[Dataset entries]
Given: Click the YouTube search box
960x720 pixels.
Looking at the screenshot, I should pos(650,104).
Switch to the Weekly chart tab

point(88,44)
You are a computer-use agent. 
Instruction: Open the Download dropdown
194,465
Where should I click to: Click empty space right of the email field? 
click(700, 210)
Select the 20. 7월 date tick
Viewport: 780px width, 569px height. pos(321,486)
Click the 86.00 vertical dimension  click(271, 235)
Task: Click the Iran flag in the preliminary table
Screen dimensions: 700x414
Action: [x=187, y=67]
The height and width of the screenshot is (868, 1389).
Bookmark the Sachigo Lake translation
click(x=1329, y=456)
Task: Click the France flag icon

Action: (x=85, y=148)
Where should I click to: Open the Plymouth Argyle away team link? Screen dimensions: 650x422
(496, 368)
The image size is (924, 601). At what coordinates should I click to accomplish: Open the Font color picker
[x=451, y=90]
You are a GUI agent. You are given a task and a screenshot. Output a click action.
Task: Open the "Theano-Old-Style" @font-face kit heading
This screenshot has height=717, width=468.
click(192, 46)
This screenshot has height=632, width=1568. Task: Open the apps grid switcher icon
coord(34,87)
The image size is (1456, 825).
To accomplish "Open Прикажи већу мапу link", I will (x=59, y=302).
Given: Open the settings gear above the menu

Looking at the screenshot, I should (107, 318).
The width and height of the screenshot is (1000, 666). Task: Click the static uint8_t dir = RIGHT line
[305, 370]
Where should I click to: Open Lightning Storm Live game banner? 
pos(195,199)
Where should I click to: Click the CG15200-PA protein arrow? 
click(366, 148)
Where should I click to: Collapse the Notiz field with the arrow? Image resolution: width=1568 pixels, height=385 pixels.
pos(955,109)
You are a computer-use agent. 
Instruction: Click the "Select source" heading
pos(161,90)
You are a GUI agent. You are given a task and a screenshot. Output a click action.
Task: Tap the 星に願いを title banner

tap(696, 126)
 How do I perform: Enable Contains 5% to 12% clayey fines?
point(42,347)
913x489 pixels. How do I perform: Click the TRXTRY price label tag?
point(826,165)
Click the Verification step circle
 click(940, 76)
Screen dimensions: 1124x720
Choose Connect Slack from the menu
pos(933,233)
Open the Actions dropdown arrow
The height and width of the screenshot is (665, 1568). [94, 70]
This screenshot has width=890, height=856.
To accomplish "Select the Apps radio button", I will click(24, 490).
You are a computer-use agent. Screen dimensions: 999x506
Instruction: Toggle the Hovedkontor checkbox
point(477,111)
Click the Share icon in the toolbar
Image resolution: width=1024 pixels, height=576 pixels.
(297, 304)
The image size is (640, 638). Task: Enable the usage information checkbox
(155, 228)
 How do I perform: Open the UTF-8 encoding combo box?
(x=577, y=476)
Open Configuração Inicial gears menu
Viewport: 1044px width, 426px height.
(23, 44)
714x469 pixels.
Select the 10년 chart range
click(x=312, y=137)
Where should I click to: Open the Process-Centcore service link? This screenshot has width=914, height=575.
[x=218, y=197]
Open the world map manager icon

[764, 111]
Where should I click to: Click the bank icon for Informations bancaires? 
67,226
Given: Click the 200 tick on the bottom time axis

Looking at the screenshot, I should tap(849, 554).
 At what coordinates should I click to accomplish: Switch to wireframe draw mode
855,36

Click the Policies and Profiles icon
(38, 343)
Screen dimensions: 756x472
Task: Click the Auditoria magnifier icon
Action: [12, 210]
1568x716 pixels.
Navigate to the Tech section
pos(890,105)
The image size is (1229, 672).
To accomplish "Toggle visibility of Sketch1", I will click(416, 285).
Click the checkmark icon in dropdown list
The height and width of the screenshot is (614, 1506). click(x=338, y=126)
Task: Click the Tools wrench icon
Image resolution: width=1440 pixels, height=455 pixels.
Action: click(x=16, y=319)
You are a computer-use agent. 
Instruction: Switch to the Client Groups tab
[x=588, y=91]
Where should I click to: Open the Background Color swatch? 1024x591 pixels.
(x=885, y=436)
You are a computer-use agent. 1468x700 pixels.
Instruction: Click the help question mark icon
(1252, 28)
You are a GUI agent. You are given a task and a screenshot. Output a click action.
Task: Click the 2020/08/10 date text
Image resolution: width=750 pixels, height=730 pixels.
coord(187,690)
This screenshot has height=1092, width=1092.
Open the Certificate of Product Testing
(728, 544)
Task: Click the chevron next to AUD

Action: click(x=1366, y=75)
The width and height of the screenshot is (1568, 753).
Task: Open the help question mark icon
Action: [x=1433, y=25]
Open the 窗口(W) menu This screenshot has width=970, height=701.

▸ Task directions
Show every line in the records above that contains the word "will".

▸ Response box
To accomplish "Open Прикажи већу мапу link", I will (x=59, y=302).
To accomplish "Select the Apps radio button", I will click(24, 490).
To accomplish "Toggle visibility of Sketch1", I will click(416, 285).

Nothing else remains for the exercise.